#### [Exercise description]
Identify every line of the records that contains the string "image", matching case exactly, and copy each of those lines.

Records on locating elements on screens:
※

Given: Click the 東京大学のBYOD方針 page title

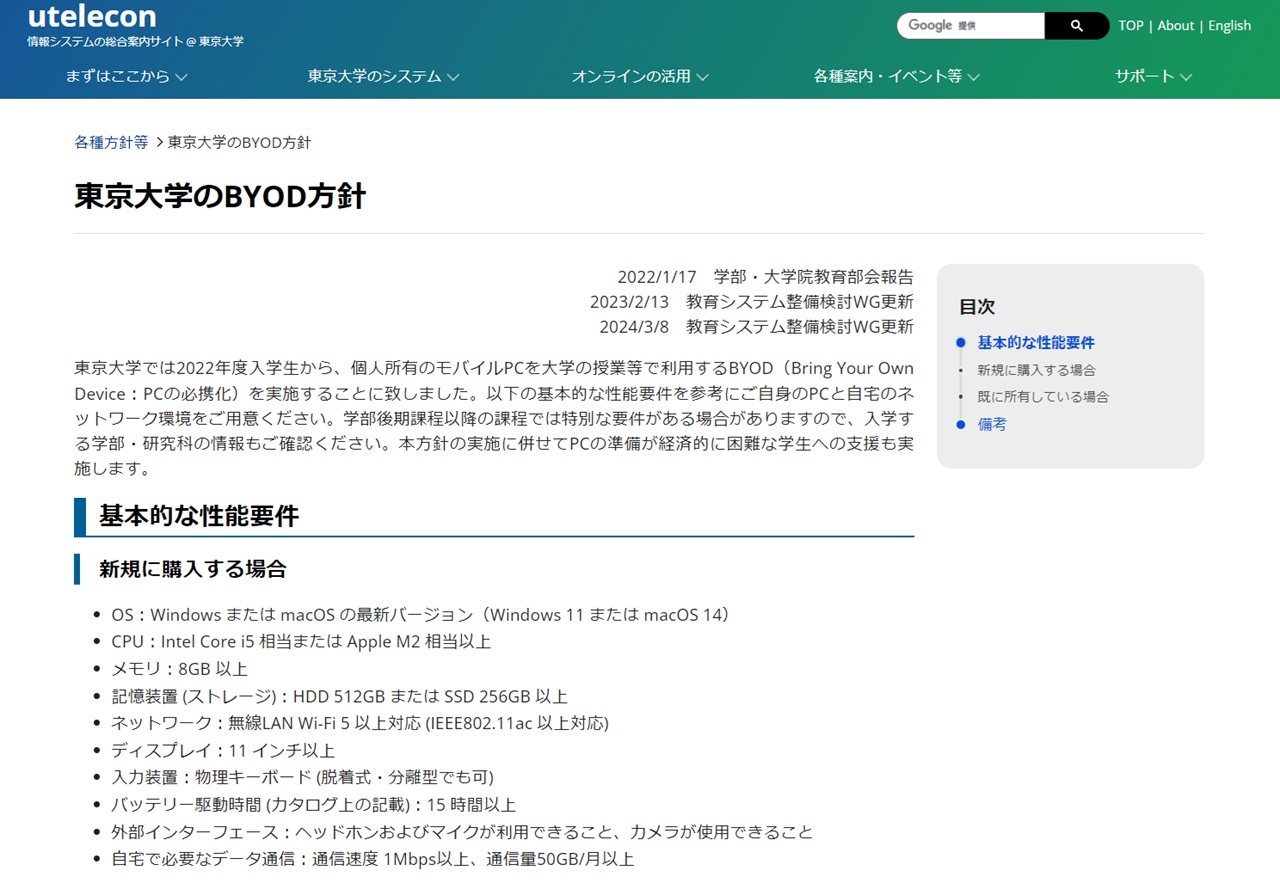Looking at the screenshot, I should (220, 196).
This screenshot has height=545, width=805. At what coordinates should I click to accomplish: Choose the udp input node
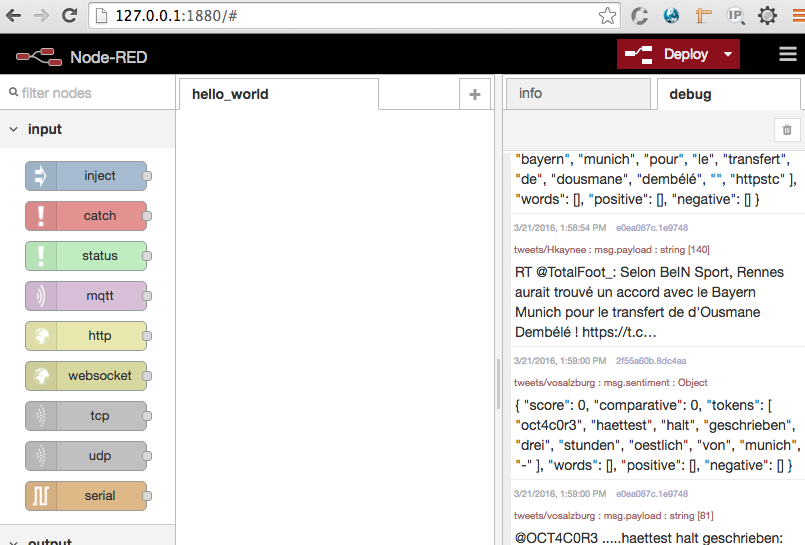tap(86, 456)
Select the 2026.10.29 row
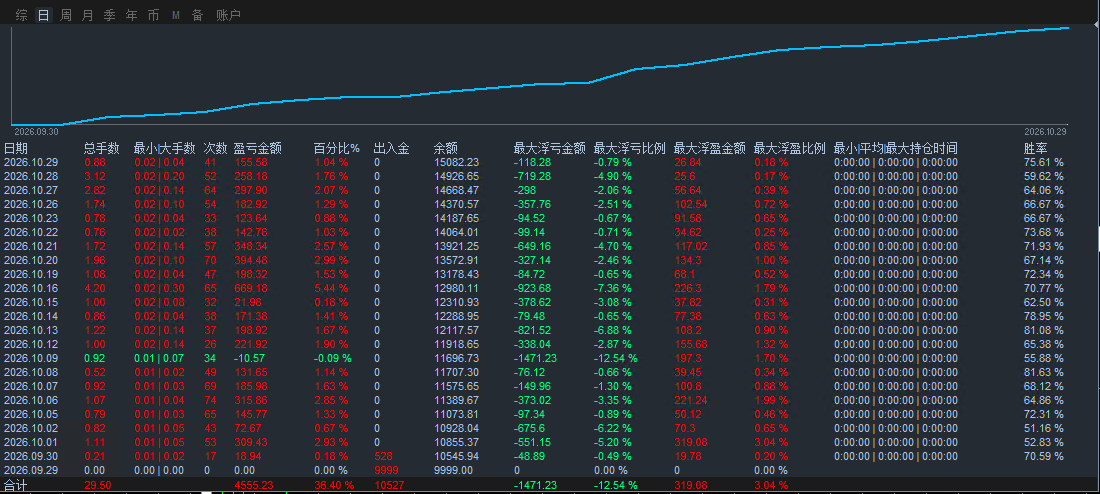Screen dimensions: 1100x494 pos(550,162)
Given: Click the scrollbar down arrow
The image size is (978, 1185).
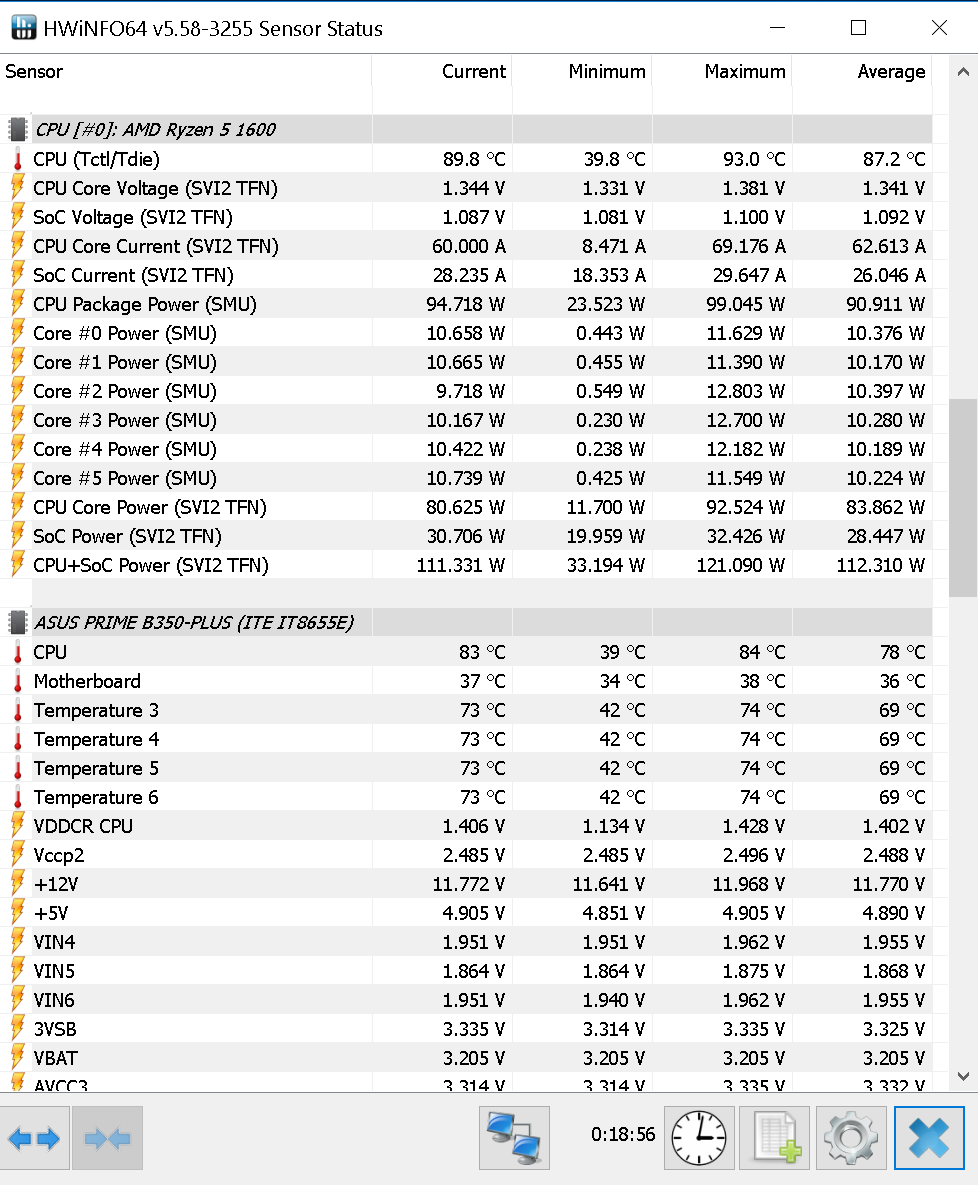Looking at the screenshot, I should [x=963, y=1076].
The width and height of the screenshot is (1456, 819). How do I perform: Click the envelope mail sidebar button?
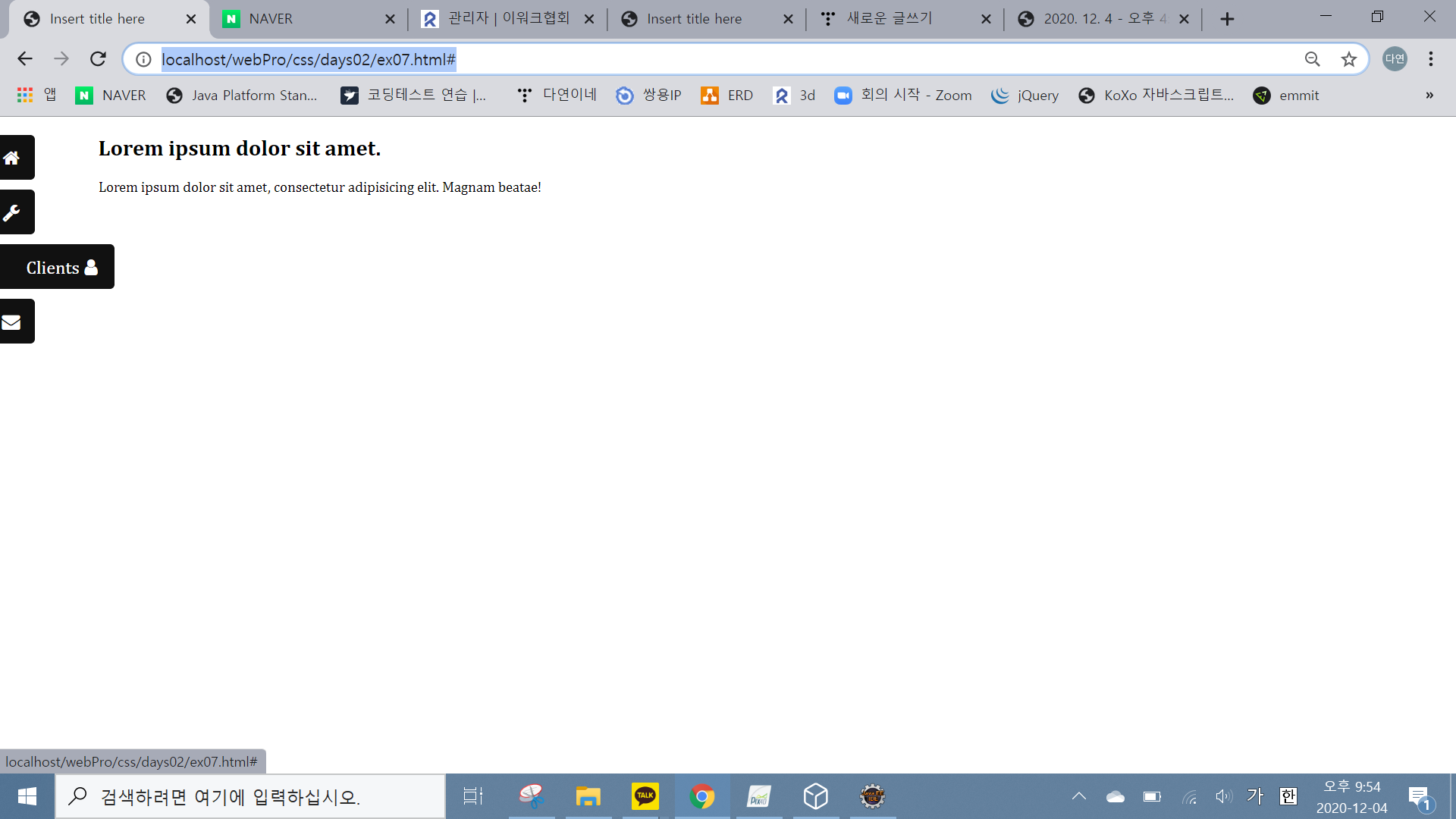(12, 322)
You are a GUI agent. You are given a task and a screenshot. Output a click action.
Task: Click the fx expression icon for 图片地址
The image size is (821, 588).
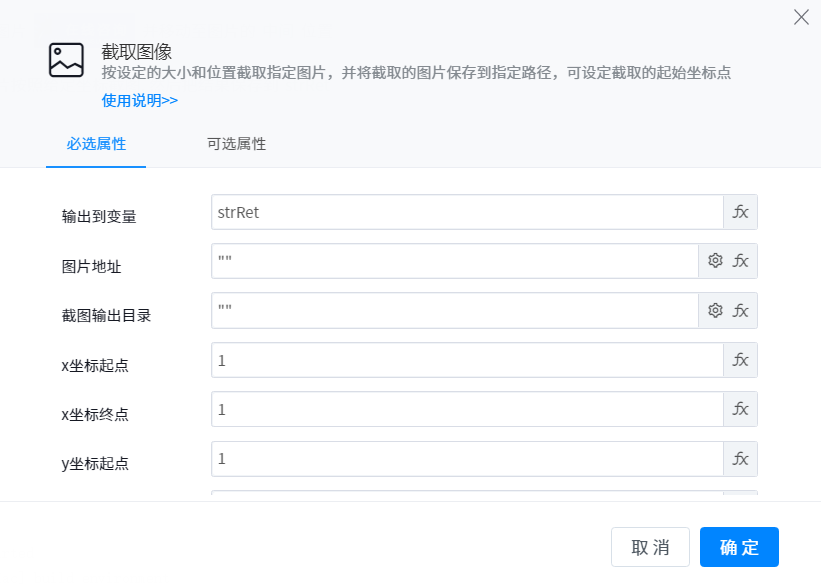(741, 261)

※

#### [Result for this task]
The image size is (978, 1185).
The image size is (821, 588).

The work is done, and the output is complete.